WORK INSTRUCTION:
Give the data below again exactly as written, but without the pictures.
BEGIN DATASET
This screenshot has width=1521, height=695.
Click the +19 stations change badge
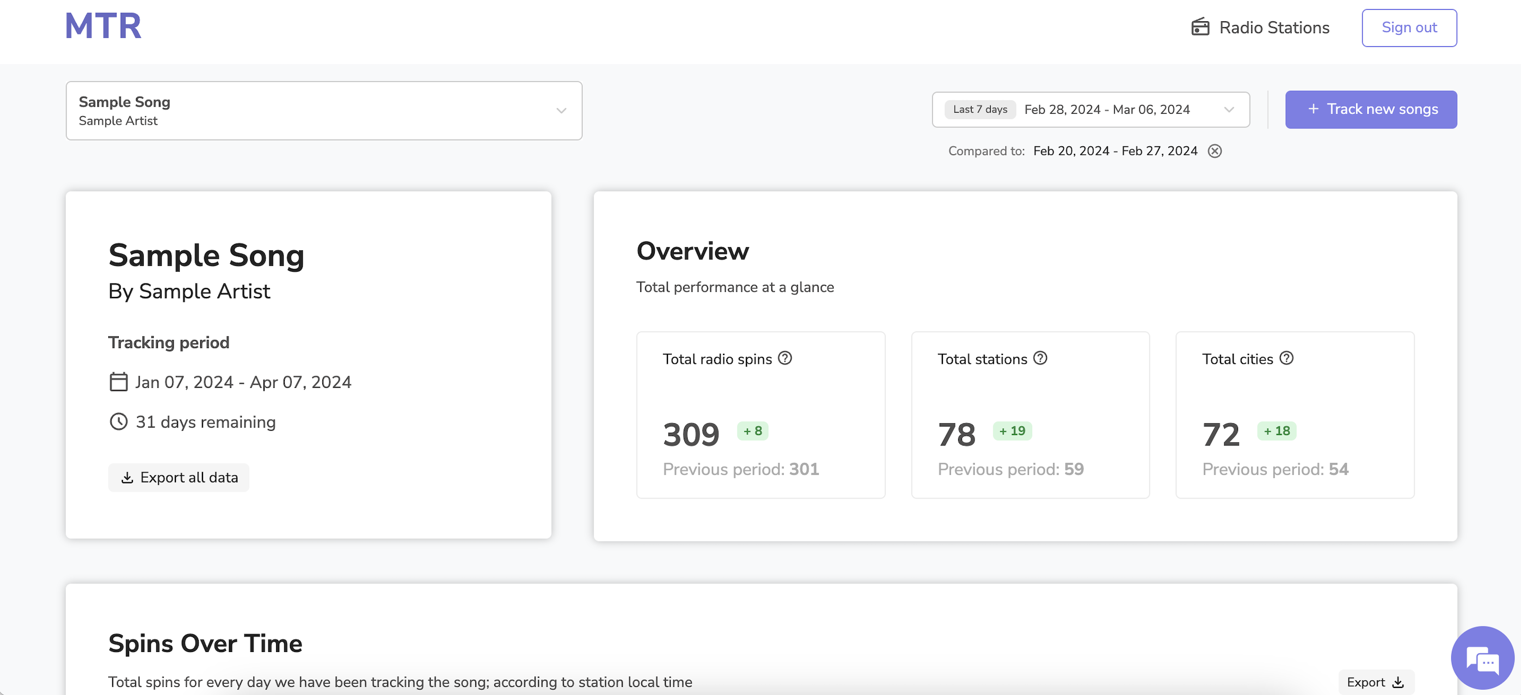click(1012, 431)
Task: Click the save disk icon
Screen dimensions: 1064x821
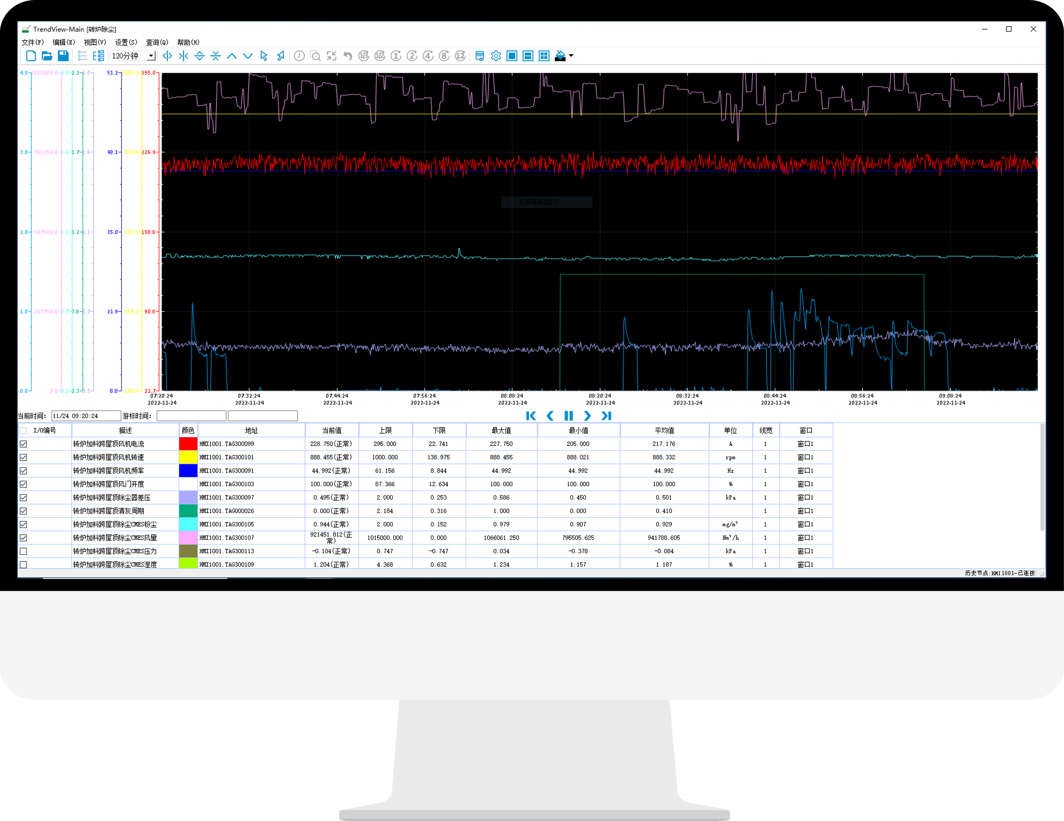Action: [63, 56]
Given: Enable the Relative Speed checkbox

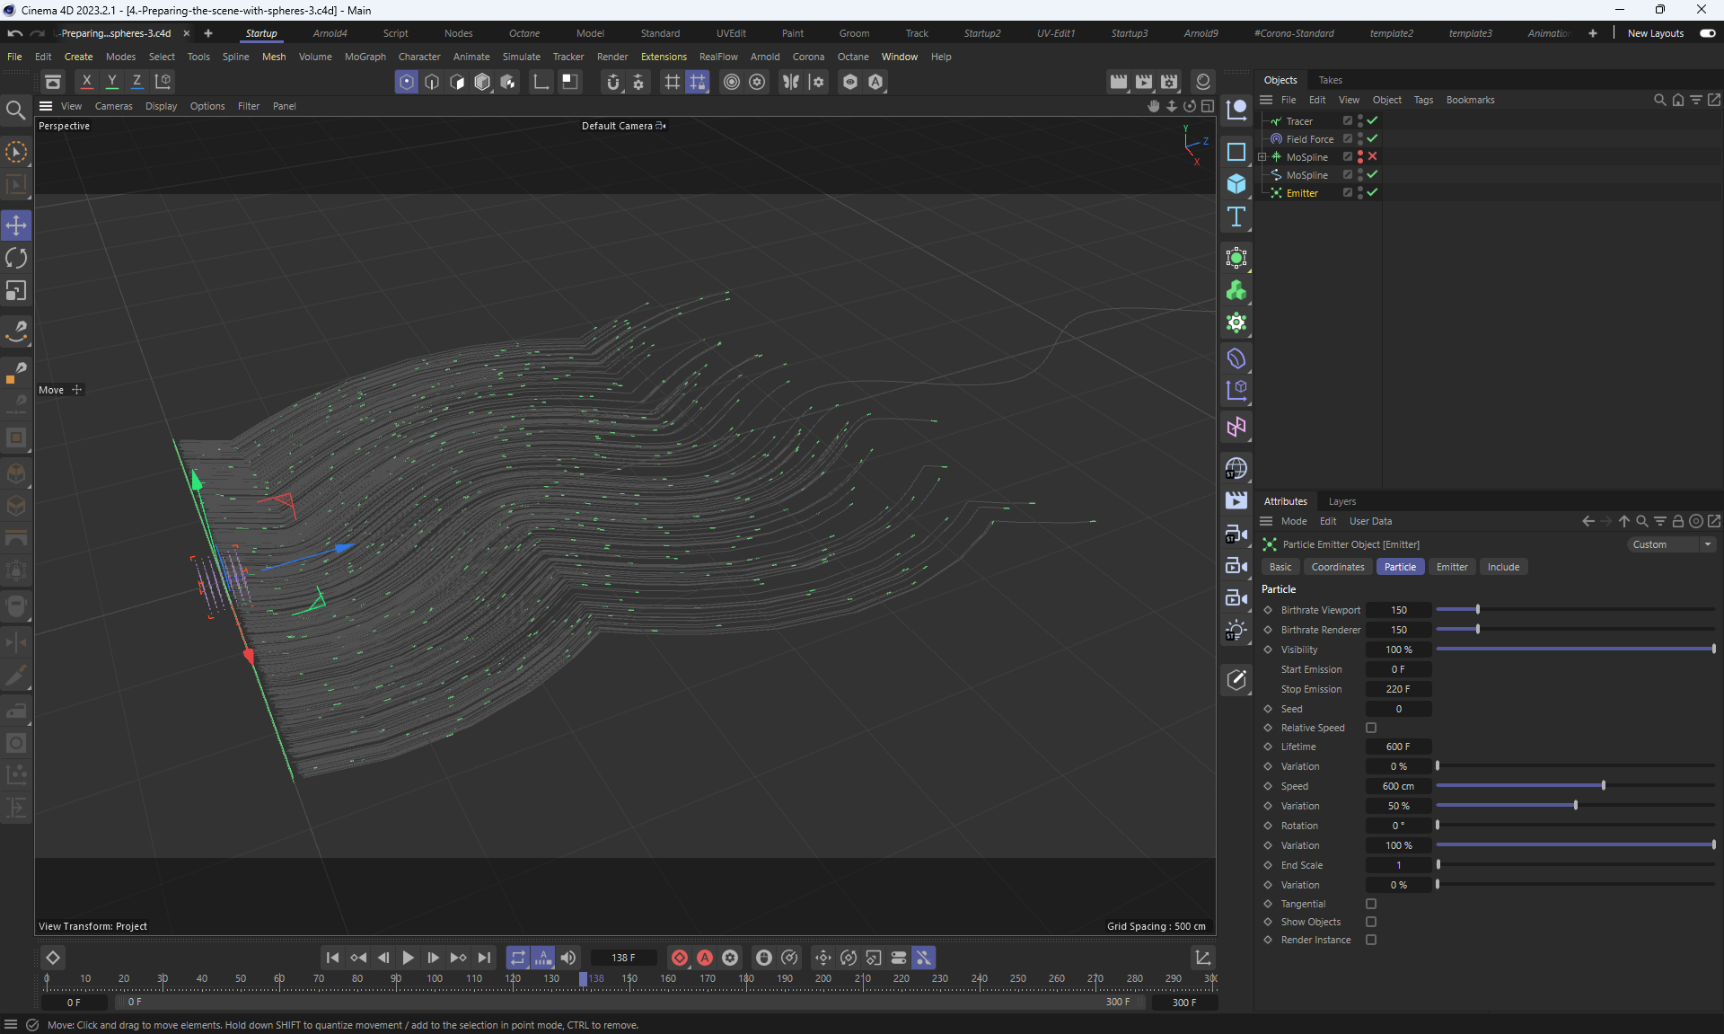Looking at the screenshot, I should pyautogui.click(x=1371, y=728).
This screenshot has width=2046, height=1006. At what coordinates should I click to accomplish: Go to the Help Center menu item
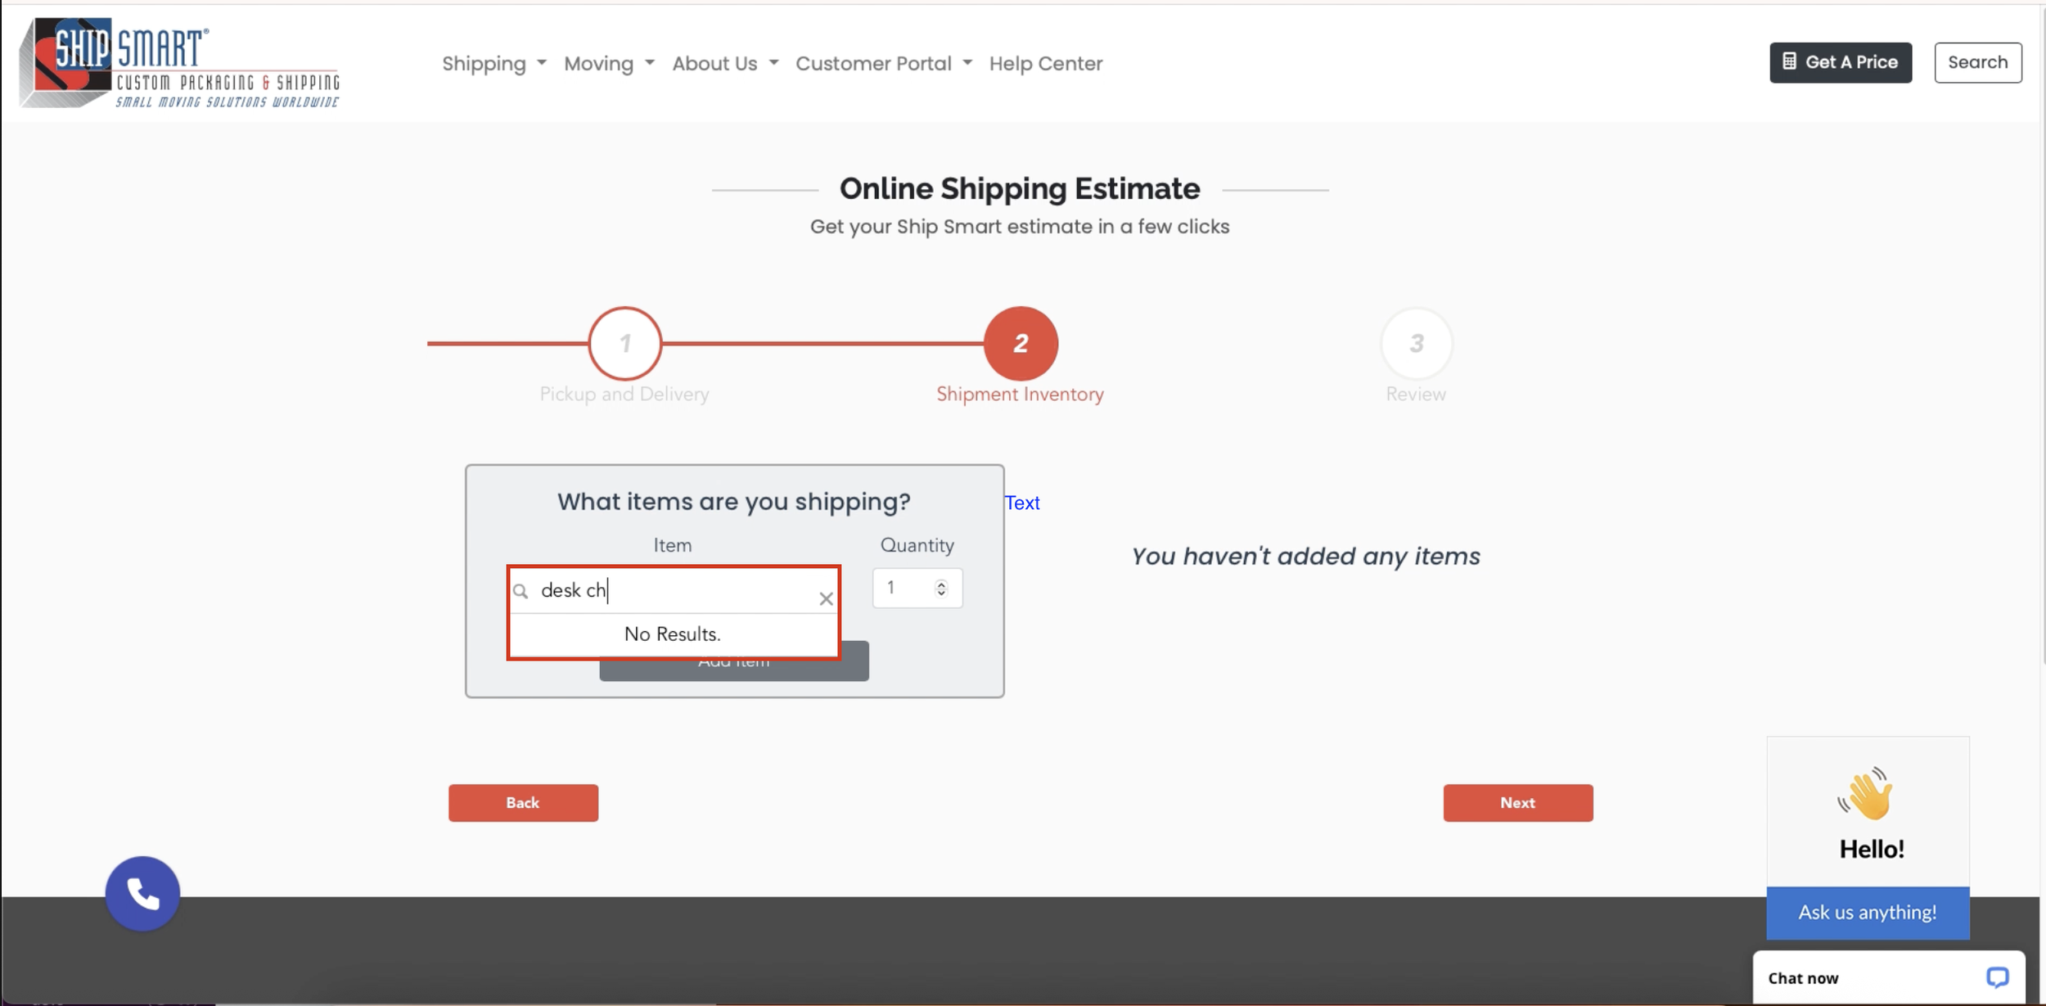coord(1045,63)
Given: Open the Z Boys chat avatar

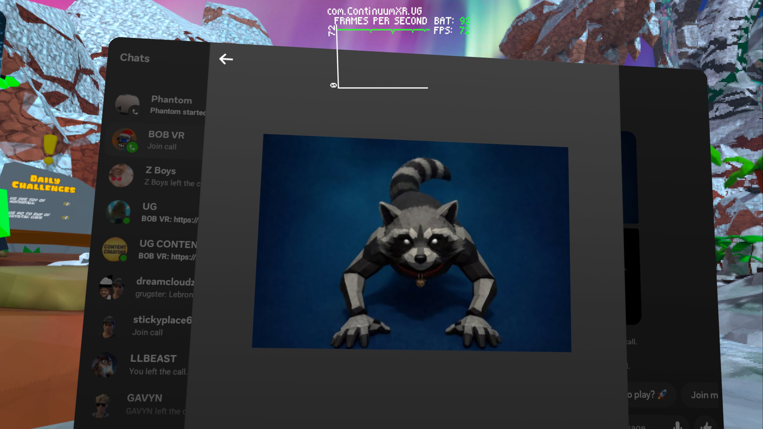Looking at the screenshot, I should tap(121, 175).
END DATASET
YOUR RESPONSE:
This screenshot has width=1521, height=695.
Click the +19 stations change badge
click(1012, 431)
Task: Click the save disk icon
Screen dimensions: 1064x821
Action: [63, 56]
Given: Enable the Relative Speed checkbox

Looking at the screenshot, I should pyautogui.click(x=1371, y=728).
This screenshot has width=2046, height=1006. At what coordinates should I click to accomplish: Go to the Help Center menu item
coord(1045,63)
Given: Open the Z Boys chat avatar

Looking at the screenshot, I should tap(121, 175).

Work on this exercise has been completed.